アトリエが始まるまでの話①
年長児から入園してきて、頭の回転とかけっこが早く、リーダー的存在のAがいた。その圧倒的な自信はみんなを強く惹きつけていた。その分、少し強引なところがあってケンカもよくしていた。男の子たちは、Aがすること全てが新鮮にうつったようだった。
その園では造形の時間があった。グループに分かれて、それぞれテーマを決めて土粘土で作品を作った時、Aが友達と一緒に、あるグループの作品を壊してしまった。担任の私より園長がカンカンに怒って「連帯責任」として、年長児クラスの子たちに夕方の遊びをほとんどさせなかった。そんな園長は「あの子は育てなおしが必要!」と何度も言っていて、「どこからそんな傲慢な考えが出てくるんだ」と心底驚いたことと、「連帯責任を負わせることに意味はない」「拘束する時間を長くするのは大人の”やってる感”を満たしてるだけ」とも思ったが、当時の私はそれを園長に言えず、子どもたちを守ることができなかった。
(それ以降も、Aがからむケンカなどに入ってきては、「ごめんなさい」と言わせることで決着をつけさすように大人の考えを押し付けていたので、会議の時に、「これまで大人が介入しすぎて、子どもたちが本当の気持ちが言えなくなっている。もっとあの子たちを信じて任せたい。」と伝えたら、すんなり受け入れられて、それから上記のような園長の言動はなくなった。
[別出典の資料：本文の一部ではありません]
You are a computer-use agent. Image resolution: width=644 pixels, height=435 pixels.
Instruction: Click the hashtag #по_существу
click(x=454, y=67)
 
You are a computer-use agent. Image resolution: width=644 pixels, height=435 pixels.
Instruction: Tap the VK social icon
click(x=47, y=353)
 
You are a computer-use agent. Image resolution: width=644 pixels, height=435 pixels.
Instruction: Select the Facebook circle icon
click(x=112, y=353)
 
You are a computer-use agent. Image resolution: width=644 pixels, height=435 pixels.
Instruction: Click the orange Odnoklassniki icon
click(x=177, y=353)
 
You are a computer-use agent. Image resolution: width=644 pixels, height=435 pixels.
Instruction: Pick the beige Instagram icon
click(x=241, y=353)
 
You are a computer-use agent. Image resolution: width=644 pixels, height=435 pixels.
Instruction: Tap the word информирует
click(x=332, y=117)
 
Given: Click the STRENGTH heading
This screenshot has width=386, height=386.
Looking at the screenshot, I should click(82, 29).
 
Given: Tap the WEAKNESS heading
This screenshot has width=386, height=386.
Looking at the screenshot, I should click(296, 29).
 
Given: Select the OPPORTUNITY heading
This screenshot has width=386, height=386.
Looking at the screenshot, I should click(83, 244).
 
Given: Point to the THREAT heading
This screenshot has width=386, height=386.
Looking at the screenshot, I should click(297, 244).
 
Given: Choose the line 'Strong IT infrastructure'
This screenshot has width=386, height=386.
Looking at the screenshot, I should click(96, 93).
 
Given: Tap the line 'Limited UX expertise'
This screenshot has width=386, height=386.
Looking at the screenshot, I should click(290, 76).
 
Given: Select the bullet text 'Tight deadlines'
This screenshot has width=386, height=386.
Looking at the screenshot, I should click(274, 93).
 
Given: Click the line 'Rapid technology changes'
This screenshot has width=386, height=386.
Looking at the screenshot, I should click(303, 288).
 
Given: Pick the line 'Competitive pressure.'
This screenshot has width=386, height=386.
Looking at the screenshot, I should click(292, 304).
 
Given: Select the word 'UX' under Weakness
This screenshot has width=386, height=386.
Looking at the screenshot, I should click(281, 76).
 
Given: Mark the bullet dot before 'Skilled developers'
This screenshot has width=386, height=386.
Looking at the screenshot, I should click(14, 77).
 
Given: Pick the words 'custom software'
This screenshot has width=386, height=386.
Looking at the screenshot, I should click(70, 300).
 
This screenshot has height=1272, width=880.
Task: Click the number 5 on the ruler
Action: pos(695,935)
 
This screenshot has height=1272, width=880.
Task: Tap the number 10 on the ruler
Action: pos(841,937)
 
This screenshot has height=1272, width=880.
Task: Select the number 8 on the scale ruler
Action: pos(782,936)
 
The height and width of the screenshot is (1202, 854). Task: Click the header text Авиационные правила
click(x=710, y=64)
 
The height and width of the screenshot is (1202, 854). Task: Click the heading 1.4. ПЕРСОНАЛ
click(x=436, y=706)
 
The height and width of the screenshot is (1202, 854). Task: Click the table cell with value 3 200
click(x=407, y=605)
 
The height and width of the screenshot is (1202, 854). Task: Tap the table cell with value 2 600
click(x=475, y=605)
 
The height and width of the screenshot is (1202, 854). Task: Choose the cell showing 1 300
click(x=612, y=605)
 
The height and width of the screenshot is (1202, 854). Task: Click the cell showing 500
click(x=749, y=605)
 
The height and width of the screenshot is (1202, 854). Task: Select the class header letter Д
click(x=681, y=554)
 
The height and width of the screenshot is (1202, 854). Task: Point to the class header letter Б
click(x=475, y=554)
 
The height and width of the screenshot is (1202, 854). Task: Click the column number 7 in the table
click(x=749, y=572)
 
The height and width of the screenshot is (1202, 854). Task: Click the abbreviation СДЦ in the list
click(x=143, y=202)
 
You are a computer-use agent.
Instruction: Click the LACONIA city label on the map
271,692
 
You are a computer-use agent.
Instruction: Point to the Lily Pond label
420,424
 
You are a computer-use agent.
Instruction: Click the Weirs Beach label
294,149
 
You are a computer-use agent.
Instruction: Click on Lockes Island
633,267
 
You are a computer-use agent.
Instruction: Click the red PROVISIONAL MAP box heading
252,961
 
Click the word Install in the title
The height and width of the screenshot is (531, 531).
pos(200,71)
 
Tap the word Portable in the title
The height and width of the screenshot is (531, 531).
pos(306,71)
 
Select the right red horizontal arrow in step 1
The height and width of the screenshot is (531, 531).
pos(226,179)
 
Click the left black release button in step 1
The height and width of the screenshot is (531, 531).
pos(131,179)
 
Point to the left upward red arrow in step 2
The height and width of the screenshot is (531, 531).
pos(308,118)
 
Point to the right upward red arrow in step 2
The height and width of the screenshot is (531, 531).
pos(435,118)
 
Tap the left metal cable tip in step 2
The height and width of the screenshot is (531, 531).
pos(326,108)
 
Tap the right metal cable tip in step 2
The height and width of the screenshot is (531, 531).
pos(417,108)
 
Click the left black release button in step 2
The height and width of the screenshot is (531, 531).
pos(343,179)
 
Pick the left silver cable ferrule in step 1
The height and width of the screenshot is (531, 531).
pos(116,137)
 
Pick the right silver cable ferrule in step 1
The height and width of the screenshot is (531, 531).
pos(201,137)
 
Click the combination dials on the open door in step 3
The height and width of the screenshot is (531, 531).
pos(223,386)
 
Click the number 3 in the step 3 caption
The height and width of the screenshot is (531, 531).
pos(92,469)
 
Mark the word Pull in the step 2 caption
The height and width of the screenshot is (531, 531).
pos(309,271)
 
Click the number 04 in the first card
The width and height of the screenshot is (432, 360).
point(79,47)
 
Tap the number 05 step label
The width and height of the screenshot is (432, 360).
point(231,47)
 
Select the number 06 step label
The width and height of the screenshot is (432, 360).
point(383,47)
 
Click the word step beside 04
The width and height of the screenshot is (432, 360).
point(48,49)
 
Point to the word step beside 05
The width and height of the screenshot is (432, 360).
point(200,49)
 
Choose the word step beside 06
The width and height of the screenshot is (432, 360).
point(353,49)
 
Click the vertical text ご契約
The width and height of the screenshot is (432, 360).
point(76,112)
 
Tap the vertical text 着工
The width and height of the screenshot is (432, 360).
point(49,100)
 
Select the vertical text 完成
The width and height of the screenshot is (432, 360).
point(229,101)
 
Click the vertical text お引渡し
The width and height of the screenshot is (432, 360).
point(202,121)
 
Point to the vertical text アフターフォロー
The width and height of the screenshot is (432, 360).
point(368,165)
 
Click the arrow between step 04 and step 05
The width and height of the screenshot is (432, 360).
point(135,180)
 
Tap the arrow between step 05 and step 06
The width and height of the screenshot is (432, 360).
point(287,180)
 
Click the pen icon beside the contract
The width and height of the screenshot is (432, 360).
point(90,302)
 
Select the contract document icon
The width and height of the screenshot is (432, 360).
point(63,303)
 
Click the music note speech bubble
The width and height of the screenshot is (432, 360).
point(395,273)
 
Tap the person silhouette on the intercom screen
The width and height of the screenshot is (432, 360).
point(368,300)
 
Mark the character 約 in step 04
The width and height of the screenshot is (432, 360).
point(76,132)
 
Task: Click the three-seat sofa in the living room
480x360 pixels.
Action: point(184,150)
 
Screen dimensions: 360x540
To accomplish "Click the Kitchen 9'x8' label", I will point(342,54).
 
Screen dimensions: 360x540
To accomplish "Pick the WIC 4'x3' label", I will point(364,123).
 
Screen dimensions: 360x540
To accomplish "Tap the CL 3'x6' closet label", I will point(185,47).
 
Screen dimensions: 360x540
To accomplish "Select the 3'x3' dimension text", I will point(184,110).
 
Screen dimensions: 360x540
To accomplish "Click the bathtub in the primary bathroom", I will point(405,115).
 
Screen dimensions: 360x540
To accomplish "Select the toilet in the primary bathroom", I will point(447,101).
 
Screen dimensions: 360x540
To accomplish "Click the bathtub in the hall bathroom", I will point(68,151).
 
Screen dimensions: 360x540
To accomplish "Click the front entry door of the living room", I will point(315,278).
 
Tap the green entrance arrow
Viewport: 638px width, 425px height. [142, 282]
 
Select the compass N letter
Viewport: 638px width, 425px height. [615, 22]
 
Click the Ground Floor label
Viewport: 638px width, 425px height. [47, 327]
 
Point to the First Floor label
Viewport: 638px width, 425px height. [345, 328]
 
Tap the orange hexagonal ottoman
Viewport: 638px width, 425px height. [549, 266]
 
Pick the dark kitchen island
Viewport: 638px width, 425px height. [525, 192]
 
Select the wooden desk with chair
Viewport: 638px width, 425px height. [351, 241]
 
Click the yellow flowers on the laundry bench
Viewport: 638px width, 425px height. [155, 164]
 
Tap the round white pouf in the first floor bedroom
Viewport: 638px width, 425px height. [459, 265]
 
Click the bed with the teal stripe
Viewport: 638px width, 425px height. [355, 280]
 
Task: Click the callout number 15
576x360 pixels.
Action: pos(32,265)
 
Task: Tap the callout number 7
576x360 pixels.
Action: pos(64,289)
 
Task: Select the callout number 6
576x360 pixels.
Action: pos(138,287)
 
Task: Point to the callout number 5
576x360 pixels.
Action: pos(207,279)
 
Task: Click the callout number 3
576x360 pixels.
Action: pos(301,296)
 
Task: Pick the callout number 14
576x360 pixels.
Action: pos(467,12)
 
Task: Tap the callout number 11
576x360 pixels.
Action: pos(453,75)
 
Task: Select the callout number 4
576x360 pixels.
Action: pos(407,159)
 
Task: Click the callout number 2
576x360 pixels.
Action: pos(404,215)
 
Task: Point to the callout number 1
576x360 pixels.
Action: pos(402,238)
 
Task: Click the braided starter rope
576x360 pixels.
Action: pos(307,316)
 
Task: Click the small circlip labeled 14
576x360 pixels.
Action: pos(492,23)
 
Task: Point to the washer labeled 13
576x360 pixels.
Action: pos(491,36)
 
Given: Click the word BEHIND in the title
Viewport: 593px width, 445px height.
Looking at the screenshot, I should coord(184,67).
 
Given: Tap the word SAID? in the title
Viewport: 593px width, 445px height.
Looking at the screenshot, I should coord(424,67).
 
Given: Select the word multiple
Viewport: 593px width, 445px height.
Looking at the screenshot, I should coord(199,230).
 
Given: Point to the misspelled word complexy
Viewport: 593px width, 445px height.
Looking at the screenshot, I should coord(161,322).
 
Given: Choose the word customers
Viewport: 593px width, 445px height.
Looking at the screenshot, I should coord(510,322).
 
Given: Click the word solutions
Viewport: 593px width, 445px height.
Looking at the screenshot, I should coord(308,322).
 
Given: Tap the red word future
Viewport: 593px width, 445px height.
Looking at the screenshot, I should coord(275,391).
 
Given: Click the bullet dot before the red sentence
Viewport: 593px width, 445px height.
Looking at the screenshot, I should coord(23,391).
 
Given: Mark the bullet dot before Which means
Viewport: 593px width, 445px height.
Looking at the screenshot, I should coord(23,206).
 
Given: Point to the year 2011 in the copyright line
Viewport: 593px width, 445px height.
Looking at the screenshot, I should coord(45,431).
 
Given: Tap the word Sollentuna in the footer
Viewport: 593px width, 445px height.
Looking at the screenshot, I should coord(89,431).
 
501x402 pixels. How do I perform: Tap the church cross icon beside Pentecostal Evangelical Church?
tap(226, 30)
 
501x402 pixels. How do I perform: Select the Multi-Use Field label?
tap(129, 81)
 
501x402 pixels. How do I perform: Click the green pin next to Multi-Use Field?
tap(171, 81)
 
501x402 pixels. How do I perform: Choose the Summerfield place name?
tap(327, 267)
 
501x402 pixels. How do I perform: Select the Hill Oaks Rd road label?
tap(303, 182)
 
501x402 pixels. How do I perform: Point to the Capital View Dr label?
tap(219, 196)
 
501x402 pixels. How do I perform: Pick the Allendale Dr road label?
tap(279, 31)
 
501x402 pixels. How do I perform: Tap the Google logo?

)
そんなAがケンカをして3人で話し合っていたところにクラスの子たちが「どうしたん?」と言いながら次々と集まってきて、全員で話し合うことになった。
これまでAの言葉が足りずにみんなが混乱していたこと、それを伝えようとしてもAが怒って勝手に話を終わらせていたこと、でも今、Aが言いたいことややりたいことはそういうことだったんだ!とわかってよかったと思ったこと。始めは少し感情的になる場面もあったが、その場から出ていくことなく、みんなの話を聞くことができていた。でもまさか、3人のケンカから、クラス全員にいろいろ言われるとは思ってなかったから、少し面食らってはいたけれど。
Aは「なんでこんなことわからへんねん!俺はこうしたいんや!っていつも腹立ってた。」とポツリと言うと、「そんなん、違う人間なんやからわからんやん」「急に怒るからこわかった」「でもさっきみたいに、こうしたかったんやって言ってくれたらみんなわかる」「そしたら、助けることもできるやん」と、落ち着いた口調でそれぞれが話すと、Aもうなづいて自然と「ごめんな」と顔をあげて言った。みんな顔を見合わせながら笑顔になって、なんだか照れ臭そうに見えた。「ご飯食べに行こうぜ。」と一人が立ち上がるとみんな一斉に食堂へかけていった。
また、造形の時間にBの肩に手を置いて、「この間はごめんな、作ったやつ、つぶしちゃって。」「なんか、羨ましかってん。上手いから」と土粘土のことを謝っていた。結構時間が経っていたこともあり、Bが「もうええで。またいいやつ、作ったらええねん」と言うと、「俺、(造形が)苦手やねん、だから教えてな!」のやりとりを聞いていて、あの、プライドの高いAが!と驚いた。Bも驚いた顔をしていたが、「おう!!ええで!!」と言うと二人で抱き合っていた。
それまでAが他児にあそびの相談したり、頼ったりすることがなかったのに、全員で話合ってからはすっかり変わった。苦手な造形も、頭ではイメージできているのに、かたちにすることができなくて、よくイライラしていた。それが今では、「こうしてみたいねんけど、どうしたらええん?」「あ~、もう、なんて言ったらいいかな~~」とイメージを言葉で伝えることに四苦八苦しながらも、かっこいいものを作れるとAが一目置いている子たちに自分から聞きにいって、教えてもらったり一緒に考えて、何度か失敗しながらできたときの喜びようはすごかった。
A自身もまわりの子も「Aはなんでもできる」と思っていて、Aにとって造形が初めてぶつかった壁だったように思う。
そしておそらくだが、前の園では「これを作りましょう」「こうしてみましょう」と指示通りの活動が多かったんじゃないかとも思う。
一番早く作り終えても「早いね!」なんて褒めてくれない。一番最後に作ったやつの作品、めっちゃいいやん。俺も作ってみたい、でもできない。なんだ、面白くない!
そんな表情は何度も見ていて、「もうどうやったらいいか、わからん」「俺にはできひん」とその場から離れていた。「一番」じゃないのが嫌なこともわかっていた。「俺が最後になるやんか!」と怒った時もあった。他の子が「教えてあげようか」なんて言おうものなら「うるさい!!」と大きな声をあげていた。他の子がしているのを見ているだけの日もあった。
「なんでこんなことわからへんねん!俺はこうしたいんや!っていつも腹立ってた。」のはAの自分自身に対しての言葉だとも思った。そのイライラをクラスの子たちがほぐしてくれて、「できない、わからないって言っていいんだ」ととても楽になったのだと思う。自分の弱いところを認めて、相手の強みを受け入れる。信頼して、協力して、喜びを共有する。苦手だと思っていた造形も楽しい時間となって「俺、自分でできるし!」といつもの自信満々な表情も見えるようになった。みんなが外へ行ったりご飯を食べに行って一番最後になっても「これだけするから」と黙々とやり続け、怒ることもなくなった。卒園した後、「造形の時間が一番楽しかった」と言ってくれたことは最高にうれしかった。